A new paradigm for electron transfer through Escherichia coli nitrate reductase A.

We have investigated the role of redox cooperativity in defining the functional relationship among the three membrane-associated prosthetic groups of Escherichia coli nitrate reductase A: the two hemes (bD and bP) of the membrane anchor subunit (NarI) and the [3Fe-4S] cluster (FS4) of the electron-transfer subunit (NarH). Previously published analyses of potentiometric titrations have exhibited the following anomalous behaviors: (i) fits of titration data for heme bp and the [3Fe-4S] cluster exhibited two apparent components; (ii) heme bD titrated with an apparent electron stoichiometry (n) of <1.0; and (iii) the binding of quinol oxidation inhibitors shifted the reduction potentials of both hemes despite there being only a single quinol oxidation site (Q-site) in close juxtaposition with heme bD. Furthermore, both hemes appeared to be affected despite the absence of major structural shifts upon inhibitor binding, as judged by X-ray crystallography, or evidence of a second Q-site in the vicinity of heme bP. In a re-examination of the redox behavior of hemes bD and bP and FS4, we have developed a cooperative redox model of cofactor interaction. We show that anticooperative interactions provide an explanation for the anomalous behavior. We propose that the role of such anticooperative redox behavior in vivo is to facilitate transmembrane electron transfer across an energy-conserving membrane against an electrochemical potential.

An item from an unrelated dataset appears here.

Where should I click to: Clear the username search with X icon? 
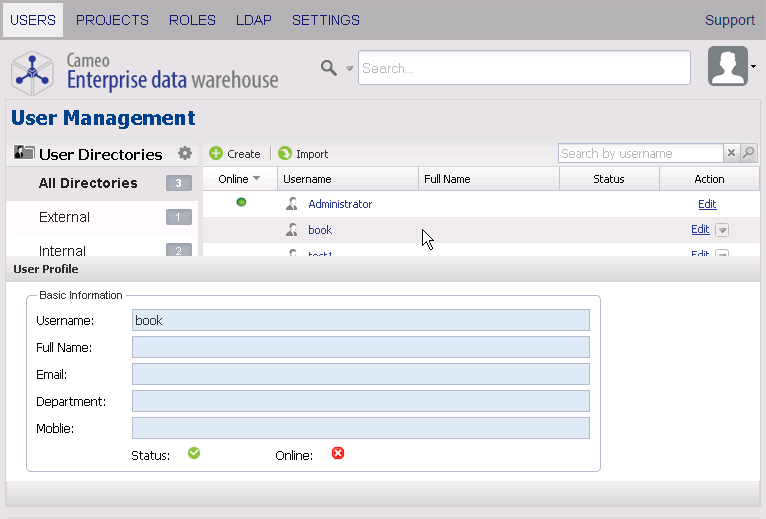731,153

Q-site occupancy defines heme heterogeneity in Escherichia coli nitrate reductase A (NarGHI).

The membrane subunit (NarI) of Escherichia coli nitrate reductase A (NarGHI) contains two b-type hemes, both of which are the highly anisotropic low-spin type. Heme bD is distal to NarGH and constitutes part of the quinone binding and oxidation site (Q-site) through the axially coordinating histidine-66 residue and one of the heme bD propionate groups. Bound quinone participates in hydrogen bonds with both the imidazole of His66 and the heme propionate, rendering the EPR spectrum of the heme bD sensitive to Q-site occupancy. As such, we hypothesize that the heterogeneity in the heme bD EPR signal arises from the differential occupancy of the Q-site. In agreement with this, the heterogeneity is dependent upon growth conditions but is still apparent when NarGHI is expressed in a strain lacking cardiolipin. Furthermore, this heterogeneity is sensitive to Q-site variants, NarI-G65A and NarI-K86A, and is collapsible by the binding of inhibitors. We found that the two main gz components of heme bD exhibit differences in reduction potential and pH dependence, which we posit is due to differential Q-site occupancy. Specifically, in a quinone-bound state, heme bD exhibits an Em,8 of -35 mV and a pH dependence of -40 mV pH(-1). In the quinone-free state, however, heme bD titrates with an Em,8 of +25 mV and a pH dependence of -59 mV pH(-1). We hypothesize that quinone binding modulates the electrochemical properties of heme bD as well as its EPR properties.